Recently I decided to cull my cookbook collection, both as a cookbook-specific effort to retain only those with true personal value and also as part of a broader intent to reduce the amount of stuff in general that we're currently carrying. Culling required me to engage in the thoroughly enjoyable task of rereading many books I hadn't cracked open in some time to decide where they fell in the culling sweeps. Some, once special favorites, were no longer right for my kitchen, but I knew another cook who might enjoy them. I felt good about these knowing that they'd remain in my world even if under different ownership. Others I could see no clear use for - they were either too strange, too narrow in subject, contained too many errors or were just in some other way unkeepable. (Aside: Why do cookbooks seem to be the least edited of any genre of book? I swear that some people believe that writing cookbooks involves nothing more than slapping some recipes on a page.) These were put into the free box at a neighbor's yard sale and then moved onto a local thrift. The collection remaining consists of cookbooks that I feel comfortable will carry me through another decade of cooking. They are solid, practical, well-written, instructive and, in more than one case, sentimental.

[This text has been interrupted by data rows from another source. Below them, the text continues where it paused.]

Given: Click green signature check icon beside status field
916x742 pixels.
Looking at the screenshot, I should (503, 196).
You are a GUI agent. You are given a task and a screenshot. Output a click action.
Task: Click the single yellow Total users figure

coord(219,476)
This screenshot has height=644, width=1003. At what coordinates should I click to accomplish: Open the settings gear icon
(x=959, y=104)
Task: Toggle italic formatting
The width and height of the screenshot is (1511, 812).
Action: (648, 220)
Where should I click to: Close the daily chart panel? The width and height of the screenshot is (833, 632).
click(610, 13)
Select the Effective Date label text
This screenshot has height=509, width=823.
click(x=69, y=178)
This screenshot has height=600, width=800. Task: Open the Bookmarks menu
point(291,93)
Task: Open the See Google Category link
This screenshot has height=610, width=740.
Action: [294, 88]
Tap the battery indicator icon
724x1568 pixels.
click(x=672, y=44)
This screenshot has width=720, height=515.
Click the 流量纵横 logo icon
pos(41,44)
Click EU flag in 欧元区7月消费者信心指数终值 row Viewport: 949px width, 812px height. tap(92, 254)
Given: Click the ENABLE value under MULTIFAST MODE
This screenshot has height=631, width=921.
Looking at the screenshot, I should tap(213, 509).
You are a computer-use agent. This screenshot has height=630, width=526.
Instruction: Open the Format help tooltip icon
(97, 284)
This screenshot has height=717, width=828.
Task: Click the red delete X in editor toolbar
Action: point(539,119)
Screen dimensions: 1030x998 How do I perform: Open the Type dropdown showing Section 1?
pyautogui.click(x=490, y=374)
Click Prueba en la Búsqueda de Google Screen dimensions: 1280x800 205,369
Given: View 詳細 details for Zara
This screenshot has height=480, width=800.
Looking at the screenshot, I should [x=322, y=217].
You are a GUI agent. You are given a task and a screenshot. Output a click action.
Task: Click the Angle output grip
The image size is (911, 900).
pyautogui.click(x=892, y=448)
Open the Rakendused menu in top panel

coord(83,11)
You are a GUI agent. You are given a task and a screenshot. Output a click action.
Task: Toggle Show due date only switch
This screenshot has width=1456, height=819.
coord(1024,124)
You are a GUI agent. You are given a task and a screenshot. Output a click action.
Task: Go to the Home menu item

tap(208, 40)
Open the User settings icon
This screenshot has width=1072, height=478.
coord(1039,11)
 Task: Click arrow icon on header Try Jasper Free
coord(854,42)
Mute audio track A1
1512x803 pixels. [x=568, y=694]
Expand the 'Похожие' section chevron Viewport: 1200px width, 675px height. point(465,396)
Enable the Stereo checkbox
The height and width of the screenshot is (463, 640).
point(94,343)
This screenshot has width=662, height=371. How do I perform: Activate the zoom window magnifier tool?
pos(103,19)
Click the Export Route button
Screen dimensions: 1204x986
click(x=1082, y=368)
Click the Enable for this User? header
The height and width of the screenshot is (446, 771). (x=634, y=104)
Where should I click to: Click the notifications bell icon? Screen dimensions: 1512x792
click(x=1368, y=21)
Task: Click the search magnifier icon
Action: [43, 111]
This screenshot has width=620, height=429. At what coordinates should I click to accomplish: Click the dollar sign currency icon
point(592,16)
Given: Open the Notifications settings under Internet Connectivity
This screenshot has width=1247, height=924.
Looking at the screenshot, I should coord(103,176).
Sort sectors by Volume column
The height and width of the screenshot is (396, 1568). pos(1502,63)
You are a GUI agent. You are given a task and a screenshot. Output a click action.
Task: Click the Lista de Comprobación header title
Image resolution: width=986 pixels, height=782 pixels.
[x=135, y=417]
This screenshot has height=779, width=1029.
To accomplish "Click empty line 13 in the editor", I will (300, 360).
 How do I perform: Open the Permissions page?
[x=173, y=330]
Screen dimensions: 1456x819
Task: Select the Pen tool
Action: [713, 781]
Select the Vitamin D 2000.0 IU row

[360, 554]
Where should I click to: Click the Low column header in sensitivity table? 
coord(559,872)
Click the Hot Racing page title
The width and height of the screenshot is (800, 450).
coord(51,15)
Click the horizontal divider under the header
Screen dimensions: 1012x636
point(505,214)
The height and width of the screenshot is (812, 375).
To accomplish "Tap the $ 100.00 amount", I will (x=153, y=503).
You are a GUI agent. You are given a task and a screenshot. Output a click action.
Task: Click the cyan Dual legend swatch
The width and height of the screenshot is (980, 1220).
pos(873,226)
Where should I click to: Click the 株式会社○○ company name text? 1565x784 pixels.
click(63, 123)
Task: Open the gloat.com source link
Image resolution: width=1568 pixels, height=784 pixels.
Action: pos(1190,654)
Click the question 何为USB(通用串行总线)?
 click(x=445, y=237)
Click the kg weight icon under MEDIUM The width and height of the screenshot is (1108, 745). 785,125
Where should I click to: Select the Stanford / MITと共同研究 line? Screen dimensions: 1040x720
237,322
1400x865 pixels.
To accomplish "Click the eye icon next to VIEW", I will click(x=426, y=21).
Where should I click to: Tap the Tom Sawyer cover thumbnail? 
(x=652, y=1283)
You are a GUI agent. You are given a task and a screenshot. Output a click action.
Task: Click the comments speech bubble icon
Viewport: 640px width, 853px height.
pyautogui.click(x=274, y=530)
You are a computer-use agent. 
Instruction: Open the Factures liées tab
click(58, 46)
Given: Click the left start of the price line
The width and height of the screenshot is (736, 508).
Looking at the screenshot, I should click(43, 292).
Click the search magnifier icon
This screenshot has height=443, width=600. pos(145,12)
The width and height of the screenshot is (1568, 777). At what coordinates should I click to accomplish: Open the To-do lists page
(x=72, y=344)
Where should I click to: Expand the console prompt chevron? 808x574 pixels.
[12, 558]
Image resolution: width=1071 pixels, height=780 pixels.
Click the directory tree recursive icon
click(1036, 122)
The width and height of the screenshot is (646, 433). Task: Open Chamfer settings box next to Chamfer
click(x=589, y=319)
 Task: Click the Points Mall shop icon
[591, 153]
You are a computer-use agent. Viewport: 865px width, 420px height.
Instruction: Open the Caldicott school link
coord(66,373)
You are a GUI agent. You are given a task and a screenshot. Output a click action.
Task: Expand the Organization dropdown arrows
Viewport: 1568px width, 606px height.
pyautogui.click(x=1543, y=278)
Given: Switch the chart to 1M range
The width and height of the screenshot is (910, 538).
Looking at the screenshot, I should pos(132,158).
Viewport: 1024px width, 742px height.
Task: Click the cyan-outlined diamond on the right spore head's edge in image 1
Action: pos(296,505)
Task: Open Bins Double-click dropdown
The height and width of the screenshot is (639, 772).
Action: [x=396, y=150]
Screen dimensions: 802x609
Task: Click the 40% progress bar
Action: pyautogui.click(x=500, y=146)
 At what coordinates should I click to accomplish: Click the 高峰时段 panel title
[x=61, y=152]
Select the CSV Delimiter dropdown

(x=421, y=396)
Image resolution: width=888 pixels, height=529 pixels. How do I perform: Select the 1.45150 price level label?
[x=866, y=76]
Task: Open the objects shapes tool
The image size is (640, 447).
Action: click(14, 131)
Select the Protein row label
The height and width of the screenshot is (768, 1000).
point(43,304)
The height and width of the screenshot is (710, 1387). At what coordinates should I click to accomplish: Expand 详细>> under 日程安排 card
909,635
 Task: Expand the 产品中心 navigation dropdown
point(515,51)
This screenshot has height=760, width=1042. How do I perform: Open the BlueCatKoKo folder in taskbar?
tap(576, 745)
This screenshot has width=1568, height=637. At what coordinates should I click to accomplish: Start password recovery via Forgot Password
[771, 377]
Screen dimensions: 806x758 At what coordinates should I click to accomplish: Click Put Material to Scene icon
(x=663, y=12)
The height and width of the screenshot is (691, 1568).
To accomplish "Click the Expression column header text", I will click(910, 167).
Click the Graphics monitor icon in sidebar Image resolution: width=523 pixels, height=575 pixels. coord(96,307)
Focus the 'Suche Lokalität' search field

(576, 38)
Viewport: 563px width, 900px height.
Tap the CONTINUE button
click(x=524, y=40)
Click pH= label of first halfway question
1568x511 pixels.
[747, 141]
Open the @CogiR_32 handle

In August of 1992 my youngest sister and I traveled to San Francisco together to visit family and celebrate our graduations, hers from high school and mine from college. We visited with our father's sisters and our grandmother, skulked around the city, and thoroughly enjoyed being so far from our typical routines. Our grandmother had moved to the Bay area when we were very young and visits were few and far between (in those days, even calling long distance really meant something - remember when you'd get off the phone to take another call if it was long distance?).
Grandmommy, as we called her, was a home cook in the best sense. We eagerly awaited her Christmas box every year, not so much for the knitted scarves it inevitably contained (although now I treasure those I still have) but rather for the jams and jellies, candies and nuts they contained. She dried apples picked from her apple tree - years before Ron Popiel tried to get us all to buy dehydrators off early morning television. And on our visit her kitchen talents did not disappoint. Her peach tree was producing well and we enjoyed homemade peach daiquiries before dinner and her famous, memorable peach pie after.
Less than three months after the trip, Grandmommy was dead. In retrospect, it's clear to me now that she had been dying even as she served us dinner but I'm still not sure if she knew it herself. No matter, really, I suppose.
My only request of my aunts handling her estate was that I might have some of my grandmother's recipe files. A few weeks later I received in the mail an accordian file full of clippings, scribbles and pages torn from magazines along with three community cookbooks from her near four decades of living in and around Pittsburgh. The cookbooks remained unopened by me all these years until just the other day. Each of them, for different reasons, remained in my "keep" pile. And one has original recipe, enhanced by my grandmother in her characteristic loopy script and customary green ink, for peach pie.
Isn't it funny how a book can sit totally unreferenced and unconsidered for, oh, 13 years before all of a sudden becoming an heirloom? Peaches are still more than a month away for me but I can say with some certainty that my kitchen will offer forth at least one pie this summer, with many thanks and much love.